Tuesday, January 18, 2022

Justifiable Loss of Confidence

Ever since our top leadership lost the war in Afghanistan I've lost confidence in our senior military leadership. The senior officers demonstrated a lack of integrity by failing to resign in protest before the skedaddle debacle and failing to resign since the defeat they helped engineer.

America reduced our troop strength after the Cold War. This caused a problem

The U.S. always had a large number of NCOs but the rising number of officers relative to enlisted troops has become a problem that defies solution.

Do we have a military leadership problem because too many officers had too much time on their hands and became woke? 

Our flag officers who seemingly blow with the left-wing political winds need to be purged after the Afghanistan debacle with an old fashioned Roman "decimation". There is hope from the ranks of the military leaders who actually fight.

The military needs to solve this problem because the American people--whose support is necessary to maintain our military--have noticed:

For a long time, the American military was the most respected and trusted government institution. In the past the military realized when it was having problems and corrected them. In the last two decades there has been another cycle of bad leadership at the top and despite surveys of departing officers pointing out a loss of confidence in their superiors, the problems continued. The public noticed, after all it was their sons and daughters who provided the officers and enlisted personnel and the kids were not all right with how their senior commanders were operating.

The public noticing this failure is relatively recent. In 2018 70 percent of Americans had a great deal of trust and confidence in the military. That has since declined to 45 percent and is apparently continuing to fall.

Losing captains was the canary in the coal mine for flag officer leadership problems. I was wrong to dismiss the issue many years ago.

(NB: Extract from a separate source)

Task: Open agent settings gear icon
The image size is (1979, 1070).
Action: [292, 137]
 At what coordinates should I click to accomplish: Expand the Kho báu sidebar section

In my defense, I was right that the Iraq War was not breaking our Army. My purpose was to reject that charge, which turned out to be a red herring that distracted me from the real problem.

Our senior leadership was--and remains--the problem. And now we have to worry about fighting great powers in conventional combat where the price of even winning--let alone failure--is far greater. 

Have a super sparkly day.

I'll say it again. Purge 'em all. Let God sort them out.